Young Australians from urban areas are far more likely to attend university than those outside the big cities, according to a team of researchers with the federal education department.
The main cause of the difference is not that city dwellers are more likely to live near a university. The researchers say it has more to do with the attitudes that parents and their offspring in rural and remote regions have about education in general and university studies in particular. Improving the "equality of provision" would narrow the gap only slightly, the researchers argue.
A report of their study says the variation in participation rates seems to result from the way "regional communities relate to the education system".
It states: "It appears that community attitudes to education would need to change fundamentally before university participation in non-metropolitan areas would approach those of metropolitan areas."

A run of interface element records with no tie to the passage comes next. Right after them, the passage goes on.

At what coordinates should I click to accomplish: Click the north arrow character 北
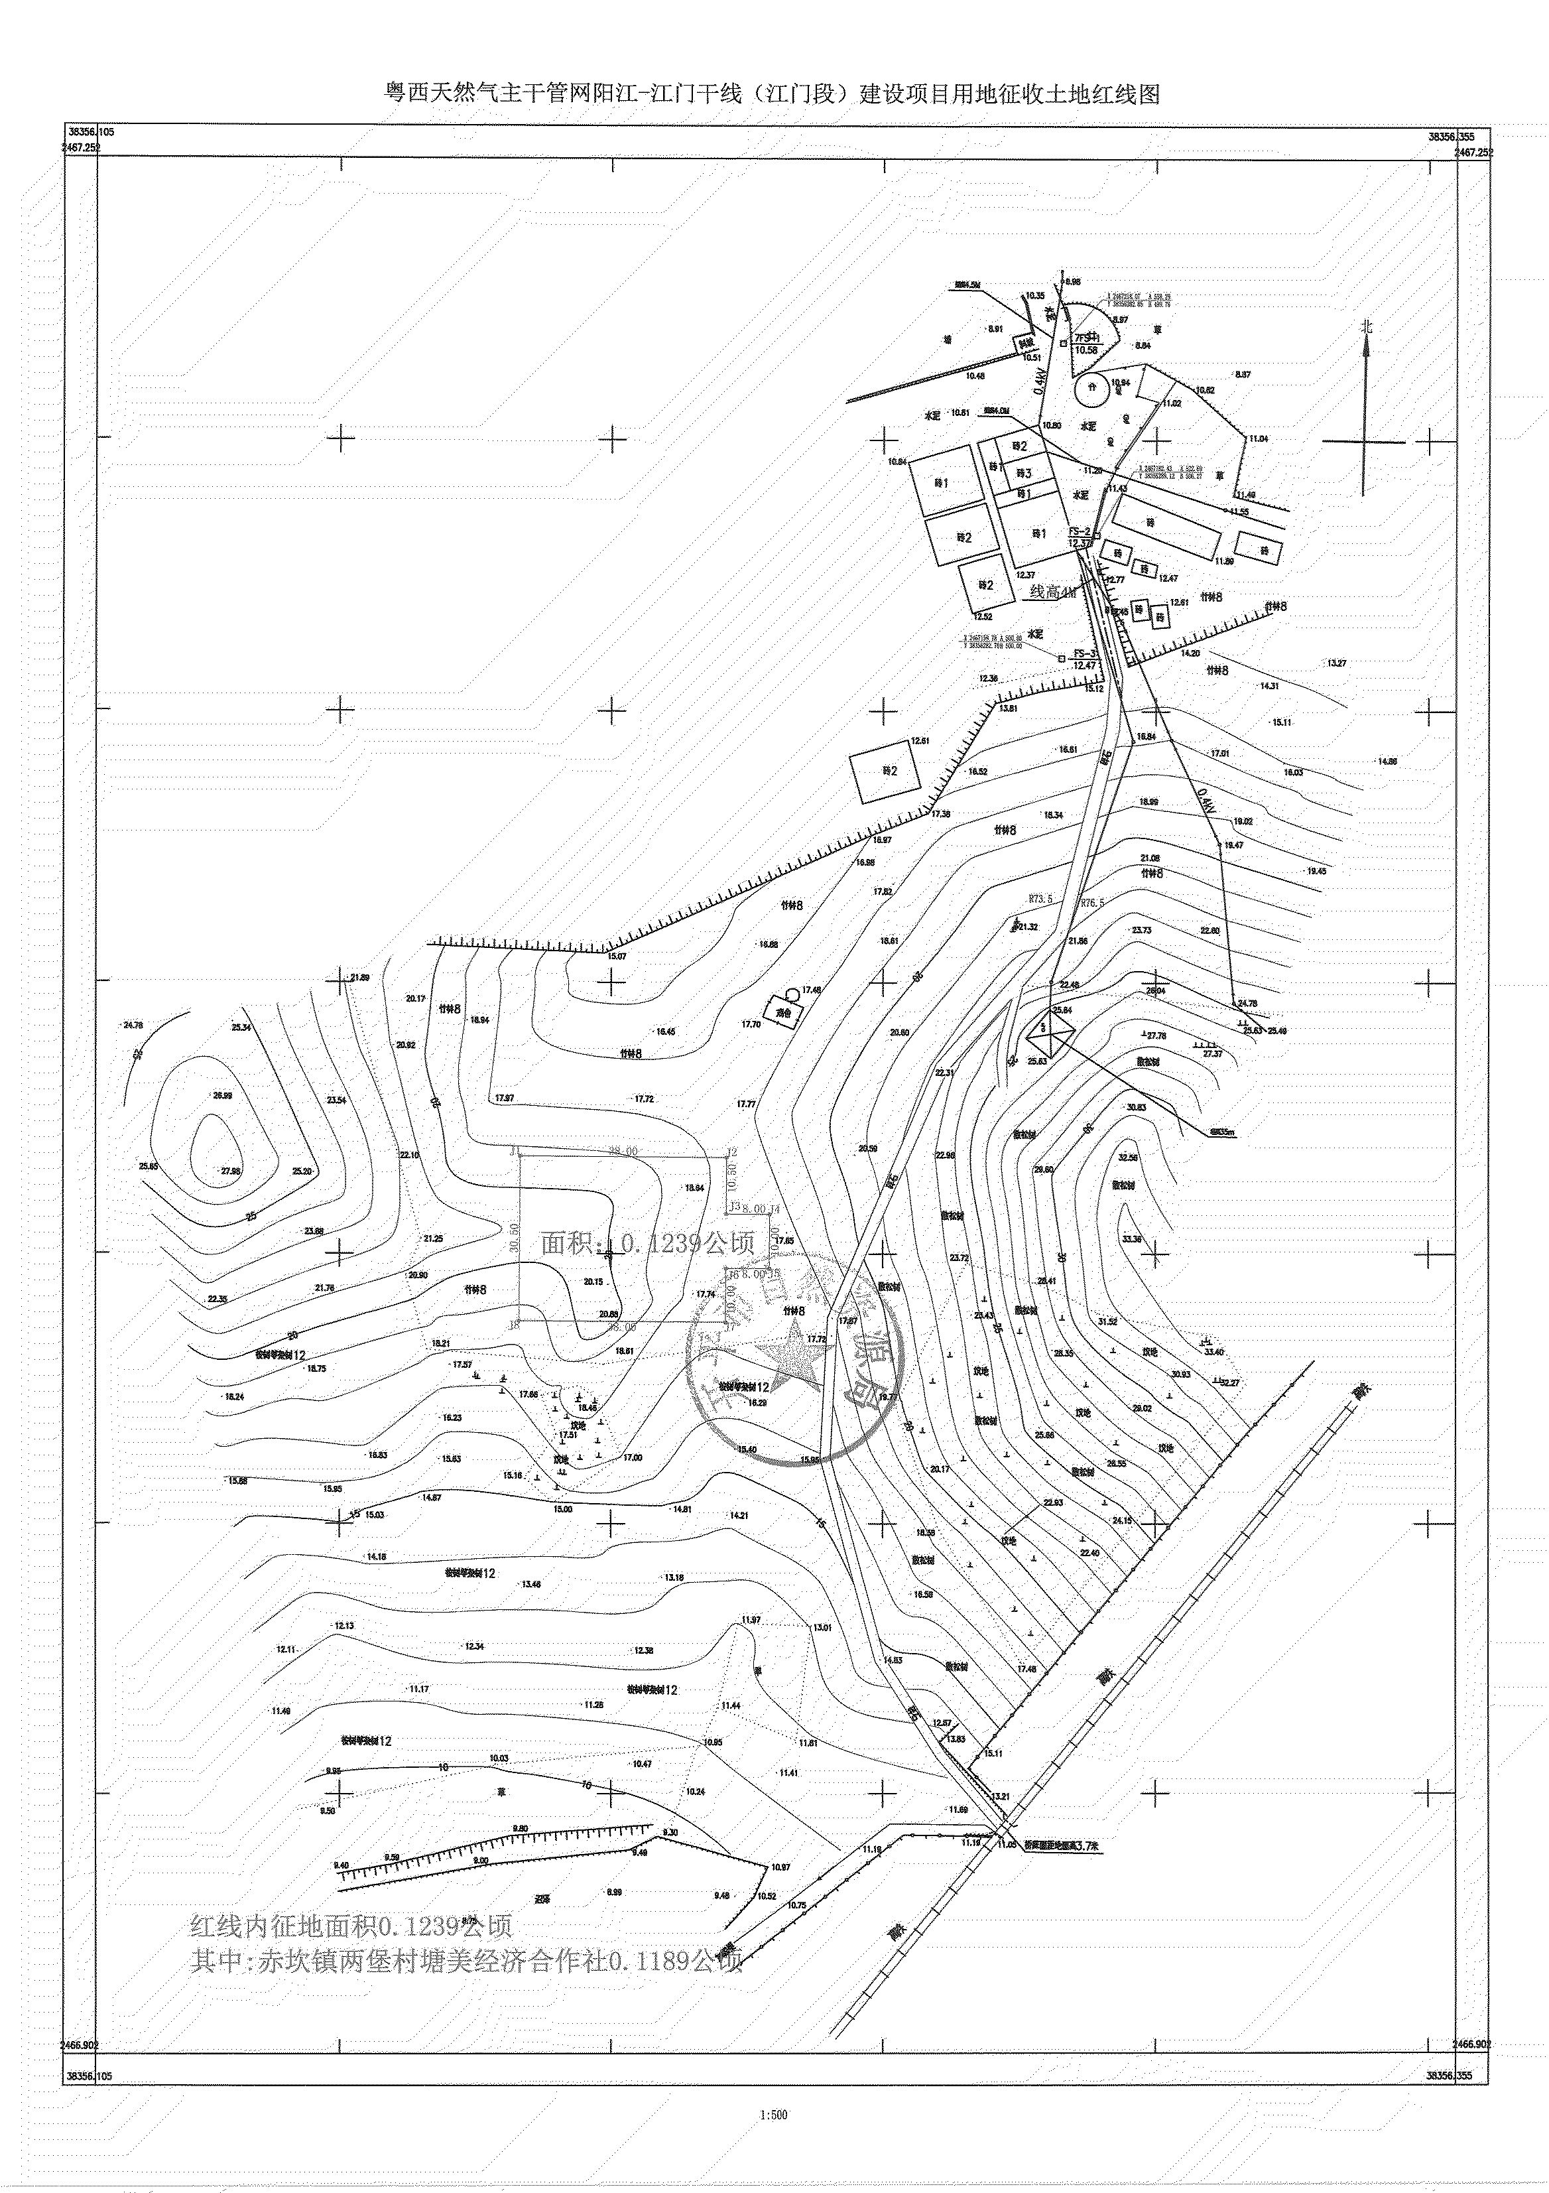click(x=1367, y=326)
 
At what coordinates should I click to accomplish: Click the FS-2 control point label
click(x=1079, y=531)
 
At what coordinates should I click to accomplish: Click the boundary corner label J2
click(x=733, y=1151)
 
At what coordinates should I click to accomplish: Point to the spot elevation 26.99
click(x=223, y=1096)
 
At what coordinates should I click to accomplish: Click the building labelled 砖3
click(x=1024, y=473)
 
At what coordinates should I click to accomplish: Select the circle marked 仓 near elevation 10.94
click(x=1091, y=389)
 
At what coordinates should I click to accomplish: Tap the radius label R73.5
click(x=1040, y=899)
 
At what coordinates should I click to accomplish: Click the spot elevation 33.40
click(x=1213, y=1351)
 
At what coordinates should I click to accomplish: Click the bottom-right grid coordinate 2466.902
click(x=1471, y=2044)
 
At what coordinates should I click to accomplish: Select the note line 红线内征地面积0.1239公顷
click(x=351, y=1924)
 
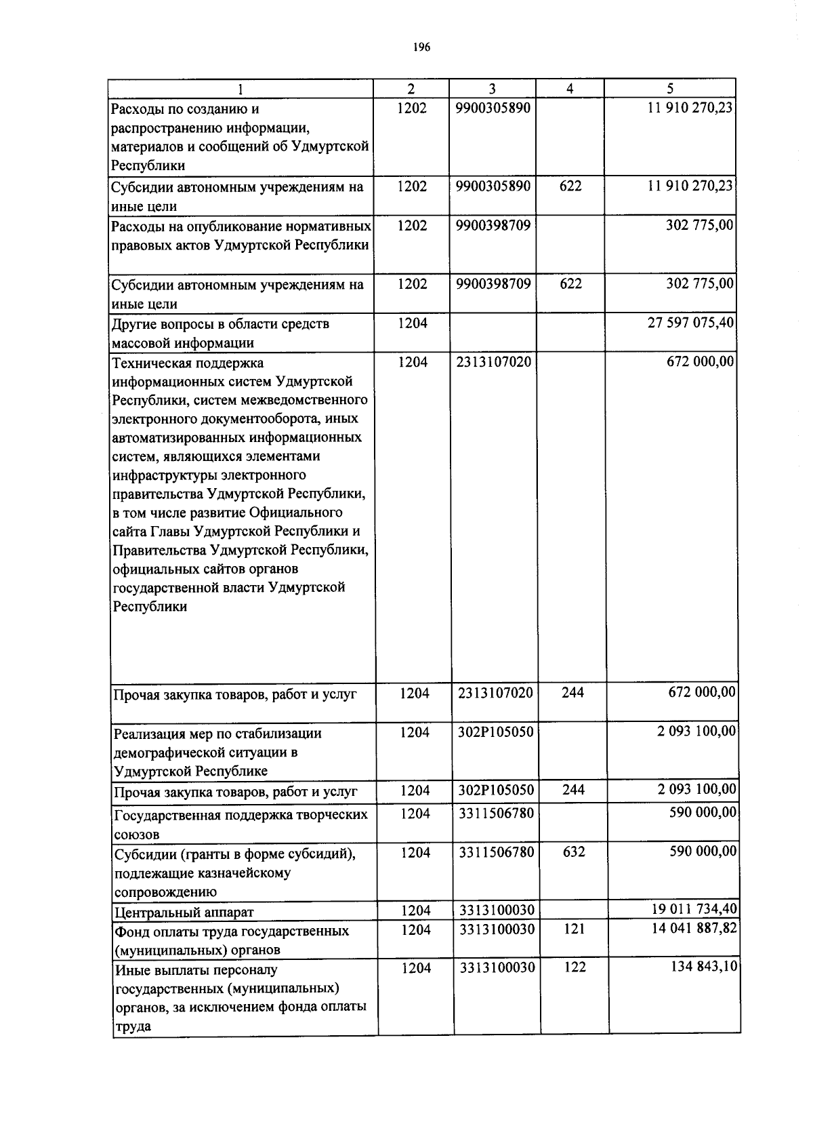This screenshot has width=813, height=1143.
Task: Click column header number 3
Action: [493, 89]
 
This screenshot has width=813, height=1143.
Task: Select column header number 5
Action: [670, 89]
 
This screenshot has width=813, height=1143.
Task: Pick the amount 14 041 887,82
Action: [694, 929]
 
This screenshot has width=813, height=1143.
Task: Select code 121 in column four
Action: [573, 929]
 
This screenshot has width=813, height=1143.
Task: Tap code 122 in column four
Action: [575, 967]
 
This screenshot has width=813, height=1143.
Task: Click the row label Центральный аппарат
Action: [184, 913]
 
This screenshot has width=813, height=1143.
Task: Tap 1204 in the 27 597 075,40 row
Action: [413, 323]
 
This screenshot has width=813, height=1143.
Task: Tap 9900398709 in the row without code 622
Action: [493, 225]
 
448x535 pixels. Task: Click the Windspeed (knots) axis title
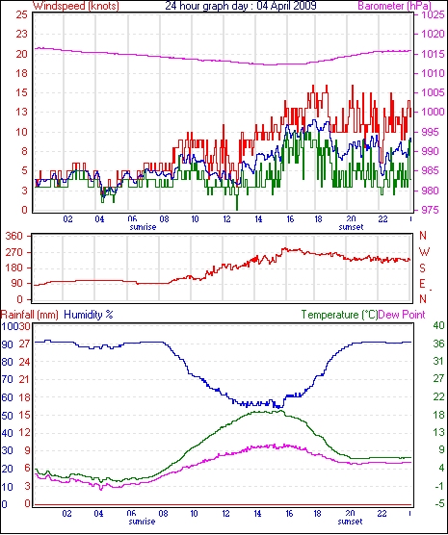point(76,6)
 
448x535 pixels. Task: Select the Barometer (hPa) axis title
point(394,6)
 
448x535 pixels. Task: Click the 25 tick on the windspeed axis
point(21,15)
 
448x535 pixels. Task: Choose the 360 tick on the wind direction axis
point(14,236)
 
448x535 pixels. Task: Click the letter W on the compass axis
point(424,252)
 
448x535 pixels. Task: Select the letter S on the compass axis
point(422,268)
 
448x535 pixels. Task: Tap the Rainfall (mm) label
point(30,315)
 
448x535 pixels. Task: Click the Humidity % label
point(89,315)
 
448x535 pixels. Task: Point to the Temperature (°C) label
point(339,315)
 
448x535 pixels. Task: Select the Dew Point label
point(402,315)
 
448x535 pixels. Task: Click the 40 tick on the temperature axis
point(438,325)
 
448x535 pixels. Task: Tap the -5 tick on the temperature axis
point(438,503)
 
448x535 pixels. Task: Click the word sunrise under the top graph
point(143,227)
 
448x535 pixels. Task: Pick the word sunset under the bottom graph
point(351,522)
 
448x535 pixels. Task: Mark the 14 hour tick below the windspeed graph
point(259,218)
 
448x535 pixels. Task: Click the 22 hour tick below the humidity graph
point(382,513)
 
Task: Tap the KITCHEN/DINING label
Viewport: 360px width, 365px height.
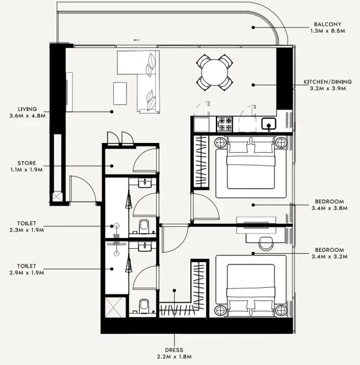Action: (325, 82)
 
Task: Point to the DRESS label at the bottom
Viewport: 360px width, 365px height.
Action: (175, 349)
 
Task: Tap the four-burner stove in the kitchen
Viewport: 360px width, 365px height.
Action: (224, 123)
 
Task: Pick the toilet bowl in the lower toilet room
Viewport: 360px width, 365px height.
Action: (144, 305)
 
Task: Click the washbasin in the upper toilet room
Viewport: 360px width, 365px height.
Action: (144, 183)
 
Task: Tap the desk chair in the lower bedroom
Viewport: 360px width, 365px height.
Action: (266, 242)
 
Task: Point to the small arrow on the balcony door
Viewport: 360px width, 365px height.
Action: (135, 41)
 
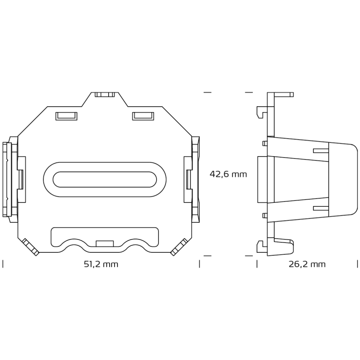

Building campuses in country towns is not the best way to raise participation when differences in social attitudes and economic conditions are more important.
The research team set out to see how access to university and the socioeconomic status of students and their families affected participation in higher education. The report notes that across countries of the Organisation for Economic Cooperation and Development, studies have tended to focus on the expansion of higher education, while many of the most familiar inequalities persist unstudied.
In urban areas, variations in participation rates are caused largely by differences in students' aspirations, the report says, but access to a campus and a family's economic resources are also significant.
In rural and remote regions of Australia, however, the key factor appears to be attitudinal rather than how poor or well-off the families of students are.